── DOCUMENT TEXT ──
In the wake of the 11 September 2001 attacks in the USA, the US government has massively increased its military aid to dozens of countries. Some of the recipients of this aid are armed forces which have committed grave human rights violations. Recipient countries include Armenia, Azerbaijan, Afghanistan, Colombia, Georgia, Israel, Nepal, the Philippines, Tajikistan, Turkey and Yemen. (snip)

US military training has a poor track-record on human rights issues. One training institution in particular, the School of the Americas (SOA), became notorious for training and educating Latin American soldiers who went on to commit human rights violations. Among its "graduates" were human rights abusers in El Salvador, Guatemala, Panama, Colombia, Chile and Argentina – including General Leopoldo Galtieri, President of Argentina under the military government and a commander of the "dirty war" in Argentina and 10 of the 12 officers responsible for the December 1981 massacres of nearly 800 villagers in and around El Mozote in El Salvador.
───
■ **EXERCISE SET**
1 – According to the passage on US military aid, which training institution became notorious for training Latin American soldiers who went on to commit human rights violations?
2 – From the passage on US military aid, reproduce word for word everything from "In the wake" down to "and Yemen. (snip)".
The listing after the passage on US military aid is separate material.
── DATASET SECTION ──
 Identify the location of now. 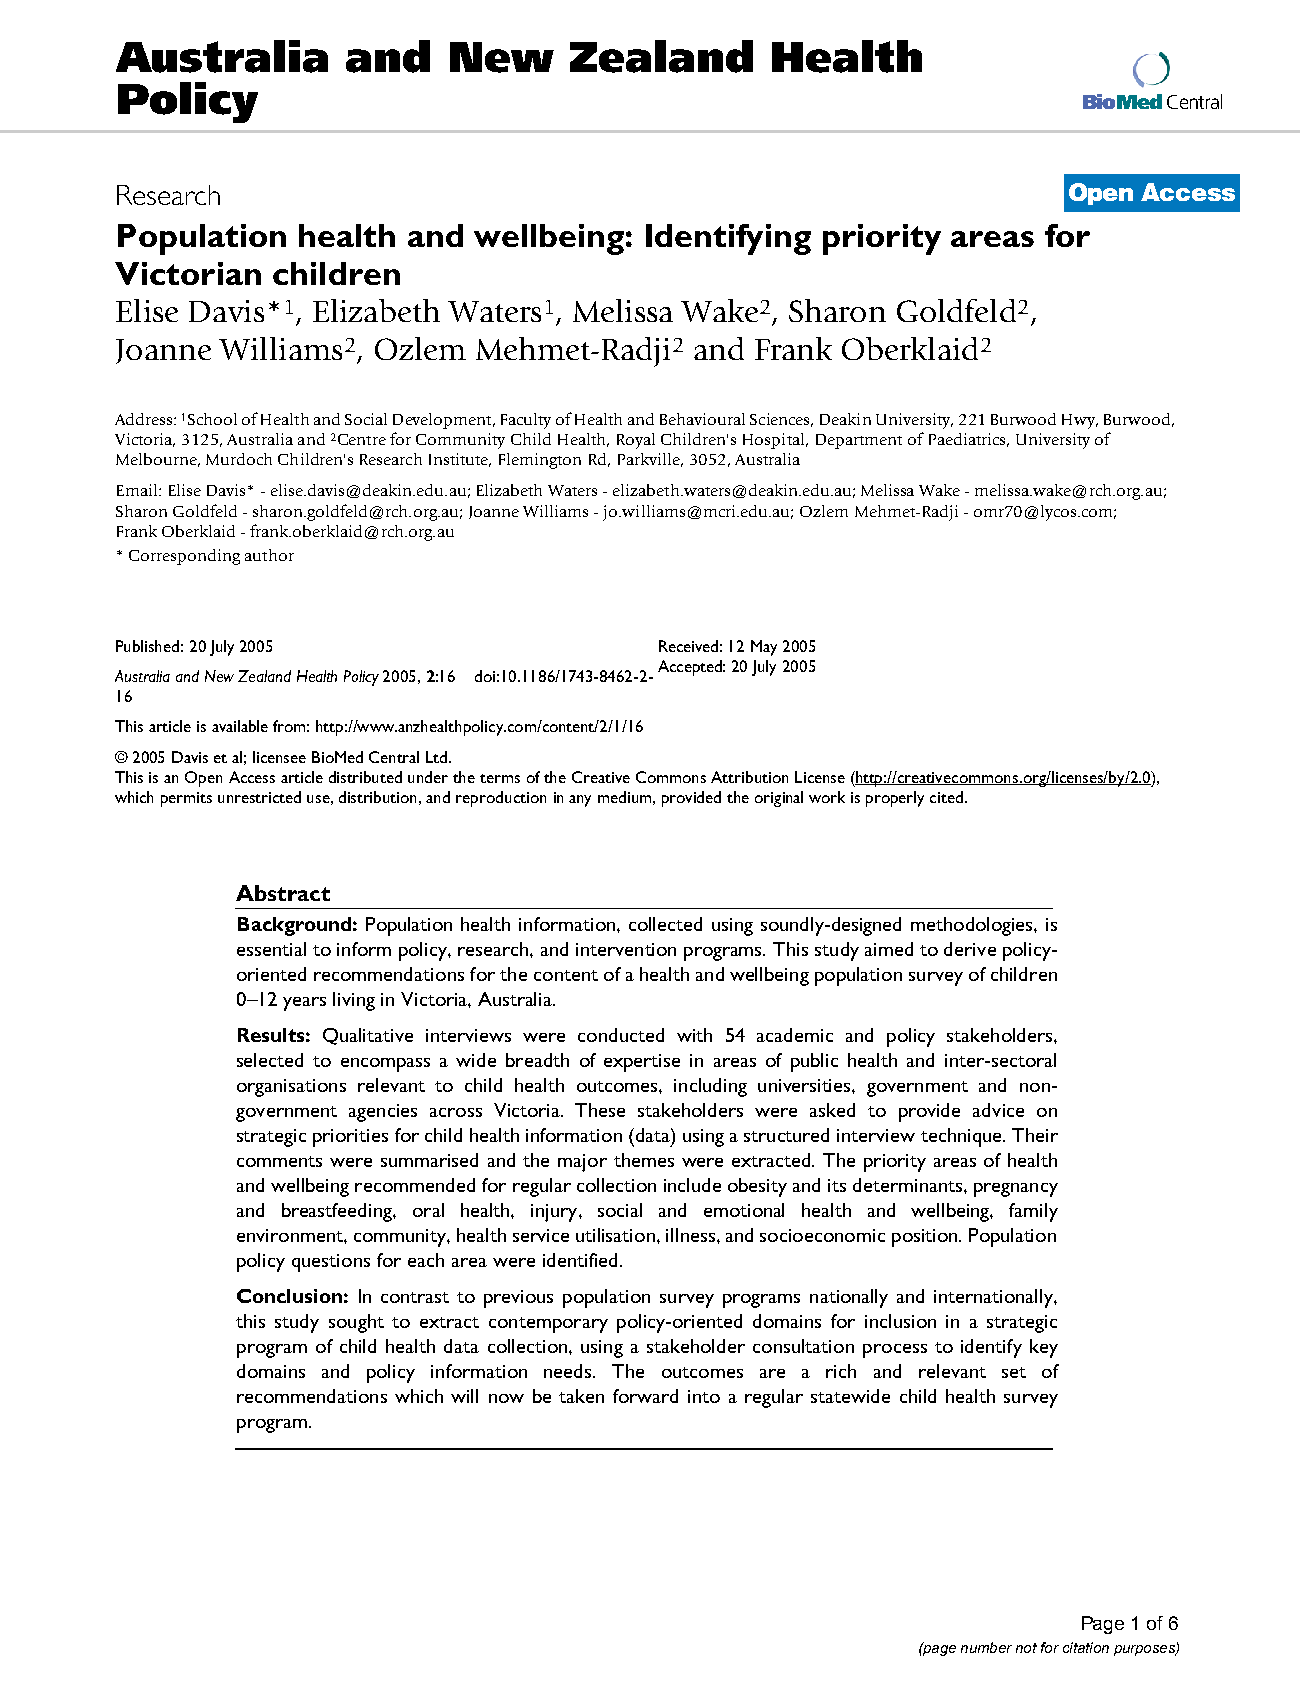
(506, 1398).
───
■ **ANSWER SET**
1 – The School of the Americas (SOA).

2 –
In the wake of the 11 September 2001 attacks in the USA, the US government has massively increased its military aid to dozens of countries. Some of the recipients of this aid are armed forces which have committed grave human rights violations. Recipient countries include Armenia, Azerbaijan, Afghanistan, Colombia, Georgia, Israel, Nepal, the Philippines, Tajikistan, Turkey and Yemen. (snip)